**** Reading passage

At school in the eighth grade, I made a sculptural relief on wall in the toilet - a naked woman, made by metal nail on plaster. They could not wipe it during next ten years, because it was done so deep with great tension. In one moment! Five minutes, across the whole wall. It seems to me so excited! The female toilet, you know, and by the nail! Later, at the teachers' meeting, one math teacher wondered: “Well, where did you see such a busty?”. She thought that maybe I was already familiar with this, participating in orgies. In very deed thus image was just my fantasy. I knew thoroughly what and where. Though not seen. Most likely, peeping at pictures in the toilets could gave me something. Only now I realize, where exactly I was learning to draw, where it all came from, - from toilets, this is where the school was! In Russia all the talents themselves splashed out on walls in toilets at all times. Interestingly, if someone could take a picture, there must have been colossal things.
 

***
In the vaults of Art Museum situated not far from the Alexandrovs Kremlin there is a school drawing of mine, that was made when I was about 13 years old, in the seventh grade of an Alexandrovs’ School No. 8, where I studied. During the trip to my homeland in 2015 on January the 6th, the chief custodian Tatyana Tokareva found my drawing and showed us. Small canvas pasted on cardboard, oil painting “Winter landscape with sleds”. The horse drags the sleigh, in the sleigh - a peasant. Most likely this is my uncle Egor, on his way to Alexandrov from the village of Baksheevo. The teacher once took this painting from me and gave it to an exhibition, so the work was preserved in the museum. Before that, I painted mostly on the stove, like Lomonosov.
    

 

Photo. A painting made by the sculptor at the age of 13 (c. 1959). Stored in the vaults of the Art Museum in Alexandrov. Again in hands of the sculptor after 56 years

 

I learned a lot from my older sister Kate, as she painted well. She was 14, I was 12. She painted in watercolors. And I always wanted to do a painting, as it should be, in oil paints.
Mom gave me money for my first oil paints. I went to Moscow to “Detsky Mir” store, began to ask sellers. They said I need to ask the artists. "And where are these artists?" "In the basement there, doing advertisements". I went to the basement and found artists there, they were painting propaganda posters. Fonts. They looked at me with an interest. They said they have wrong paints. And than they recommended me where and what to buy. How to use. I bought the most simple set of oil paints, for which I had enough money. Mother then explained to me how to knead paints, with some kind of sun-and-flower oil.

********

Problem to solve —
Answer these questions about the memoir above.
1. In which grade did the writer scratch the figure into the toilet wall?
2. Who found the writer's school drawing in the museum vaults in 2015?
3. In which Moscow store did the writer go looking for a first set of oil paints?

**** Record set

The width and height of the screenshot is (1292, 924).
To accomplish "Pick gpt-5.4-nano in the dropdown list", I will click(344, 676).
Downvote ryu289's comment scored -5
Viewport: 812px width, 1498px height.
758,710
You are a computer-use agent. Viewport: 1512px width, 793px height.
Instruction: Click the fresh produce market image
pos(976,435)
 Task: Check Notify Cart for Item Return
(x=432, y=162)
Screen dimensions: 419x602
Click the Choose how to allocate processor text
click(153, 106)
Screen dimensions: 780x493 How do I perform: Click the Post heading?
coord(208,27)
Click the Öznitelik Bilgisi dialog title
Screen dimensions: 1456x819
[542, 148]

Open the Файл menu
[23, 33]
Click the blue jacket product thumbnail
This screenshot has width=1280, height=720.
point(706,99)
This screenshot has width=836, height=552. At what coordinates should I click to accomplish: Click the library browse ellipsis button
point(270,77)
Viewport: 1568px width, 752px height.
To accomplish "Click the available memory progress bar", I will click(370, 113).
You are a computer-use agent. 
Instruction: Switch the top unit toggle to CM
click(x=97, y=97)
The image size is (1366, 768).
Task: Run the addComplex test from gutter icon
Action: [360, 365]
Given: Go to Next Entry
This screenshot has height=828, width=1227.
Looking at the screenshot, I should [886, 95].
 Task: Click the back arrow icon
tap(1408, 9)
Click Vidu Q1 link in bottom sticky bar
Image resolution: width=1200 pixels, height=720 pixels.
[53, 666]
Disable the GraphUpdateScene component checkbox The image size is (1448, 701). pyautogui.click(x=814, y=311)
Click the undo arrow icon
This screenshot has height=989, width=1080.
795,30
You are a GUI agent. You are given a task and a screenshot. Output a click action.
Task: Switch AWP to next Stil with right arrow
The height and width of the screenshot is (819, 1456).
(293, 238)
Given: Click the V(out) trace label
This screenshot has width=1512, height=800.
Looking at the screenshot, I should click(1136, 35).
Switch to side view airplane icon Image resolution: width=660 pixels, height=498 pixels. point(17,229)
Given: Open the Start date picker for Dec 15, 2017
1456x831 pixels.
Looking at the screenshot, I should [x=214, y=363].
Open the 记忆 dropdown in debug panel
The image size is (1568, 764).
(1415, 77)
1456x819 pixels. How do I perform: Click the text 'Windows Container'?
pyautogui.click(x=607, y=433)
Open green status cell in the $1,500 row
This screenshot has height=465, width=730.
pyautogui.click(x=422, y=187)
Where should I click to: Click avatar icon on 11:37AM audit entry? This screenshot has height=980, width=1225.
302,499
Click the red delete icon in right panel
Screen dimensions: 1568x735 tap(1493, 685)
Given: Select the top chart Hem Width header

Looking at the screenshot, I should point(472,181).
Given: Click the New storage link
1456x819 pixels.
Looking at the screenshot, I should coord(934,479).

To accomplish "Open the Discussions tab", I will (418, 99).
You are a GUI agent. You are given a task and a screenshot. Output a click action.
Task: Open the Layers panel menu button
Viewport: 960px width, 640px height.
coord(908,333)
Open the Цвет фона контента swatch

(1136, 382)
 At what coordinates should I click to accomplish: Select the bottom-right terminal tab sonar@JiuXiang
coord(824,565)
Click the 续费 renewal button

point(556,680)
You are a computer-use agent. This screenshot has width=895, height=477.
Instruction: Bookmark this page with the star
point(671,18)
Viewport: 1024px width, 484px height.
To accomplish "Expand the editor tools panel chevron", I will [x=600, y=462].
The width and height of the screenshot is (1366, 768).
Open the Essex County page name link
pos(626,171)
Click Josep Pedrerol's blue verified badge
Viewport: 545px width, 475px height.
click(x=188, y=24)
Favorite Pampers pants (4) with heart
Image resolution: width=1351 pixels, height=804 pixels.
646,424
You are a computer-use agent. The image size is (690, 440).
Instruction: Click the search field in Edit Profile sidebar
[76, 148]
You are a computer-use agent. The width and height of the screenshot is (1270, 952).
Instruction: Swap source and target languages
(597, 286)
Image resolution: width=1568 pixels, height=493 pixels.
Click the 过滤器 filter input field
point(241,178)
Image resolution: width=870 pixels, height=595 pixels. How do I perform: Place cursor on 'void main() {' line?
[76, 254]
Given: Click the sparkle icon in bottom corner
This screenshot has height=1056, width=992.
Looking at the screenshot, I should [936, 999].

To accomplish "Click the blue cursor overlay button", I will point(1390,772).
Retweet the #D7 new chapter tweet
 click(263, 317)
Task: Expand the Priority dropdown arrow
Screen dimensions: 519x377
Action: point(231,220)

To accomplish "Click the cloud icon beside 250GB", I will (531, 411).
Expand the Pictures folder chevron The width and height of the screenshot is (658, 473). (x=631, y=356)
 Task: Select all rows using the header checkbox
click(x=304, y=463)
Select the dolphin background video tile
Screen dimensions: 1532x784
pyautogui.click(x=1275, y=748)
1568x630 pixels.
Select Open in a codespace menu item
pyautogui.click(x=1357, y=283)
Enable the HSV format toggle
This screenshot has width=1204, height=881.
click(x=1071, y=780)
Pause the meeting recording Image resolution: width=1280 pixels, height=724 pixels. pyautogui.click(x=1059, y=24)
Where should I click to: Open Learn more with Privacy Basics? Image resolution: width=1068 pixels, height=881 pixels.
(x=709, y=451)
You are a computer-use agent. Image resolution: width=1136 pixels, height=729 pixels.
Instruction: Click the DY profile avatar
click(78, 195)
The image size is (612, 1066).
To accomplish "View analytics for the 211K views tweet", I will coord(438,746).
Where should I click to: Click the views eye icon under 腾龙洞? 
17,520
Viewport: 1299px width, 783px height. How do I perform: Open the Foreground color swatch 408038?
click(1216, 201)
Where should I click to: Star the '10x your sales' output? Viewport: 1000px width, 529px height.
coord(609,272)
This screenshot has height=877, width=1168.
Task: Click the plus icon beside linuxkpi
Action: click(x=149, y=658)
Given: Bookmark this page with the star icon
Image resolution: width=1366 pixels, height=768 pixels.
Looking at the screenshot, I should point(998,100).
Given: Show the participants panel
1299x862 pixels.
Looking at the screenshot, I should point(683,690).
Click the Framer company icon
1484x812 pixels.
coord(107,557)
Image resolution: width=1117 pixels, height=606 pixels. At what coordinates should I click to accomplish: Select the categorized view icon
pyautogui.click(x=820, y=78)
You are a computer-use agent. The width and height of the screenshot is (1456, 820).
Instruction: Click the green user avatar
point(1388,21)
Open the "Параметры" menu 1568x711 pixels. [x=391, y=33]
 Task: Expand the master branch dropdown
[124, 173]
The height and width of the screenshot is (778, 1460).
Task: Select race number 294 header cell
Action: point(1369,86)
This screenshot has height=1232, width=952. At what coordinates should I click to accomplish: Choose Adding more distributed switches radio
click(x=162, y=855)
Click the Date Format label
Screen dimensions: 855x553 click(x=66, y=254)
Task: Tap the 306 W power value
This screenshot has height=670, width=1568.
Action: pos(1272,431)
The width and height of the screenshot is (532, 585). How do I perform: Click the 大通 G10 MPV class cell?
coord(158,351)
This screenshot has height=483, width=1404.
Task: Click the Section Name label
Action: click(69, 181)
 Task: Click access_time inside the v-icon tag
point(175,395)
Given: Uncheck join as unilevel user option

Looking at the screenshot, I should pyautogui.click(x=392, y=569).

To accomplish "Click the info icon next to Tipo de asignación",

********

Full answer —
1. The eighth grade.
2. The chief custodian, Tatyana Tokareva.
3. The "Detsky Mir" store.